To compare CHAIS with the current gold standard, RHC, the researchers selected patients who were already scheduled for a catheterization and asked them to wear the patch 24 to 48 hours before the procedure, although patients were asked to remove the patch before catheterization took place. “When you get to within an hour-and-a-half [before the procedure], it’s 0.875, so it’s very, very good,” Stultz explains. “Thereby a measure from the device is equivalent and gives you the same information as if you were cathed in the next hour-and-a-half.”
“Every cardiologist understands the value of left atrial pressure measurements in characterizing cardiac function and optimizing treatment strategies for patients with heart failure,” says Aaron Aguirre SM '03, PhD '08, a cardiologist and critical care physician at MGH. “This work is important because it offers a noninvasive approach to estimating this essential clinical parameter using a widely available cardiac monitor.”
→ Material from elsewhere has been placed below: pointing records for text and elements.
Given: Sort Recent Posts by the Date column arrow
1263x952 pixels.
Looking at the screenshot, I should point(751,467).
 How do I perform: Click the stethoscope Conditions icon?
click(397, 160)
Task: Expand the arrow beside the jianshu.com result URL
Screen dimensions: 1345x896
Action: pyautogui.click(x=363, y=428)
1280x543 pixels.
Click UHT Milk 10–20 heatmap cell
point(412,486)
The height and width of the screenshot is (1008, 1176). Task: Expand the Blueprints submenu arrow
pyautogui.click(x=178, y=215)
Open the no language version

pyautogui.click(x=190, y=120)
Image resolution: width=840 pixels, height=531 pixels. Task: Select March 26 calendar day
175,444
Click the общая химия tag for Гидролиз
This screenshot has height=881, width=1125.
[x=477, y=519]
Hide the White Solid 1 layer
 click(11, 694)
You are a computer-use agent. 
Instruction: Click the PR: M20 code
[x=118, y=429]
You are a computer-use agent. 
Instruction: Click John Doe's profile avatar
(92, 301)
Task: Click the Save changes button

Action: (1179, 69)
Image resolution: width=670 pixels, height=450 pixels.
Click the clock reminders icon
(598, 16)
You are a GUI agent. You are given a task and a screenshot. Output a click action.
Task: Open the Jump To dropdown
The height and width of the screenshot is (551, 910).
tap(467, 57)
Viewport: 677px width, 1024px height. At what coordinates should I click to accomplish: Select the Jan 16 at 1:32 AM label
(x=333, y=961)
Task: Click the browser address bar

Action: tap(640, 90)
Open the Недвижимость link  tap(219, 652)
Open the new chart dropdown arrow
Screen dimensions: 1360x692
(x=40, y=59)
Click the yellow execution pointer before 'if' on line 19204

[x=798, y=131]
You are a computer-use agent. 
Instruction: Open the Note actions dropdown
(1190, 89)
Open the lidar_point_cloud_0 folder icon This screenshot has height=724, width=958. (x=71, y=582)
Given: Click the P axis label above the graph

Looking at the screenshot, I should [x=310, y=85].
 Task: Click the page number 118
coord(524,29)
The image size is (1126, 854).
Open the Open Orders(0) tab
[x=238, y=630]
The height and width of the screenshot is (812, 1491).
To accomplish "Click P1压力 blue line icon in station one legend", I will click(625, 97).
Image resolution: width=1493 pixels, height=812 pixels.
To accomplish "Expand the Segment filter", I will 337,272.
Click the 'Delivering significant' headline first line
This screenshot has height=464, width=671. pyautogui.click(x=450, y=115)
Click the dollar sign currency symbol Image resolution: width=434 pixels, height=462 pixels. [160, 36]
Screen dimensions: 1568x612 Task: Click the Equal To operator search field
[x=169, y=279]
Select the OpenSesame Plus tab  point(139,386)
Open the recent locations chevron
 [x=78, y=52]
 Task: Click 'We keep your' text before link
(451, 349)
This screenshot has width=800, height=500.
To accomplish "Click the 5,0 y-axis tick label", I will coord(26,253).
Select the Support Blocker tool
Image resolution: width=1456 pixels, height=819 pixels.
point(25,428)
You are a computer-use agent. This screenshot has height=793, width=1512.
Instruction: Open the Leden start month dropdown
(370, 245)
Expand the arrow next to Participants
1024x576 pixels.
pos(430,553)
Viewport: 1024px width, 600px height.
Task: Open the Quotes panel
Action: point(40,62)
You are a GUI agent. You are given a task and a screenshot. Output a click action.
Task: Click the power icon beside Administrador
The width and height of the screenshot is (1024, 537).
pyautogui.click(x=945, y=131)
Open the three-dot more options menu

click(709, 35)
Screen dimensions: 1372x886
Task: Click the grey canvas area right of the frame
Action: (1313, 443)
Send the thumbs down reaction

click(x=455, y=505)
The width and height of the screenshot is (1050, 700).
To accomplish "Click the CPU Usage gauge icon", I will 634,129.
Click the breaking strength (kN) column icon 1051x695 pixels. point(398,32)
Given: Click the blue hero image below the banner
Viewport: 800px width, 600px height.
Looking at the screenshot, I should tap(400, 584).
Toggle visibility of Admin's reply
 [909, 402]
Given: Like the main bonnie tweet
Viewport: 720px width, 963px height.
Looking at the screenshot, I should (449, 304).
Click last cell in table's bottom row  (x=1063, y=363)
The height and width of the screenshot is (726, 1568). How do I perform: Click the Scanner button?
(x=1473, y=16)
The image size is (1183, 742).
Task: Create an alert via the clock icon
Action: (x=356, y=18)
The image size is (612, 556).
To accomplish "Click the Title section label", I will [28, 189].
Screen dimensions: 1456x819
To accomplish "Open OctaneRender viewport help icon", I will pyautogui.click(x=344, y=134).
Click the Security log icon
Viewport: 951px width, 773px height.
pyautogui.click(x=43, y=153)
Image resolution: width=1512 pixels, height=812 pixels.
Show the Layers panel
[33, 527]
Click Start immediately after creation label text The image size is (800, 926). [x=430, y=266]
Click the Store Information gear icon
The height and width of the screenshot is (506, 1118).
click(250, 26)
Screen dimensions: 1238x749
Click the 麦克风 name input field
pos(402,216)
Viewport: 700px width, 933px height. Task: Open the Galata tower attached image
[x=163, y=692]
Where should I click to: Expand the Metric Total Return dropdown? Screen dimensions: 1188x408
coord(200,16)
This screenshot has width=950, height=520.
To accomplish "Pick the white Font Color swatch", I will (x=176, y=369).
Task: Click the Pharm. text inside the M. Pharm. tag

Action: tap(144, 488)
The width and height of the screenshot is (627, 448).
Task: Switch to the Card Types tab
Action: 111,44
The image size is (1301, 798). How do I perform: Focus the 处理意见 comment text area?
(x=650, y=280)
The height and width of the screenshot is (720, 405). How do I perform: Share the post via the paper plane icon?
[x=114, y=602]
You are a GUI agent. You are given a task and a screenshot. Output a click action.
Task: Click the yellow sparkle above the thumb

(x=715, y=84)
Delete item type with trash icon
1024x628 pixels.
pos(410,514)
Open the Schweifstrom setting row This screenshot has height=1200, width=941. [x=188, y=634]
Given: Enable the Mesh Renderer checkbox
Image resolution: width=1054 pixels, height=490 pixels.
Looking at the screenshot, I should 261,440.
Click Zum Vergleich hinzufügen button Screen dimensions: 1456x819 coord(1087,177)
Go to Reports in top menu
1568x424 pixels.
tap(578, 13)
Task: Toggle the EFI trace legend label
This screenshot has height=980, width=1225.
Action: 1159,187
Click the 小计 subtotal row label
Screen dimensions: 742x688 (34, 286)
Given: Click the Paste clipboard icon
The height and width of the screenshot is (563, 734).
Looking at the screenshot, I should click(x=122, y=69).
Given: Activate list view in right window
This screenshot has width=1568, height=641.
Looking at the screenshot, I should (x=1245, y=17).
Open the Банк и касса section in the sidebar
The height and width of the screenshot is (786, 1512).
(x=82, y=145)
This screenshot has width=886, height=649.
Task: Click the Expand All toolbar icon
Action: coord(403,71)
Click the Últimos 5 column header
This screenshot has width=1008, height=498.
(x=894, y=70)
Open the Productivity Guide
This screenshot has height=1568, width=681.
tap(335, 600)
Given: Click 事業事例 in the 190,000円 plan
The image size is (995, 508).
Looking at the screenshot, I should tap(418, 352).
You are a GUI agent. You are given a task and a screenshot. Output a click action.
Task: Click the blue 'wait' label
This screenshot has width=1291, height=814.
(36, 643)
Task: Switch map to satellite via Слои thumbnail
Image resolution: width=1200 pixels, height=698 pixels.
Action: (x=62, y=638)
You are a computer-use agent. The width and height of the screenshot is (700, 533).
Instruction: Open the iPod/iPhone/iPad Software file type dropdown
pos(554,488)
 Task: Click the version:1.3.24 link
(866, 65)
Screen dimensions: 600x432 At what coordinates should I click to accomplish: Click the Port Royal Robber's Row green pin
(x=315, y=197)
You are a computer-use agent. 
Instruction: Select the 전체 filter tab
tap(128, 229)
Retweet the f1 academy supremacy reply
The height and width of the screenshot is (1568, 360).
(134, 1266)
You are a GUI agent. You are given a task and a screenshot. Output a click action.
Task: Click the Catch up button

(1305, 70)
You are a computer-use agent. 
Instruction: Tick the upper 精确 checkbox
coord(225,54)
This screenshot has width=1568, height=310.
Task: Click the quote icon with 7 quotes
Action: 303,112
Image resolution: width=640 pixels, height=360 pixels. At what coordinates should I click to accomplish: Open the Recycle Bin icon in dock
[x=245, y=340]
Aguirre, who completed a PhD in medical engineering and medical physics at MIT, expects that with further clinical validation, CHAIS will be useful in two key areas: first, it will aid in selecting patients who will most benefit from more invasive cardiac testing via RHC; and second, the technology could enable serial monitoring and tracking of left atrial pressure in patients with heart disease. “A noninvasive and quantitative method can help in optimizing treatment strategies in patients at home or in hospital,” Aguirre says. “I am excited to see where the MIT team takes this next.”
But the benefits aren’t just limited to patients — for patients with hard-to-manage heart failure, it becomes a challenge to keep them from being readmitted to the hospital without a permanent implant, taking up more space and more time of an already beleaguered and understaffed medical workforce.
The researchers have another ongoing clinical trial using CHAIS with MGH and Boston Medical Center that they hope to conclude soon to begin data analysis.
“In my view, the real promise of AI in health care is to provide equitable, state-of-the-art care to everyone, regardless of their socioeconomic status, background, and where they live,” Stultz says. “This work is one step towards realizing this goal.”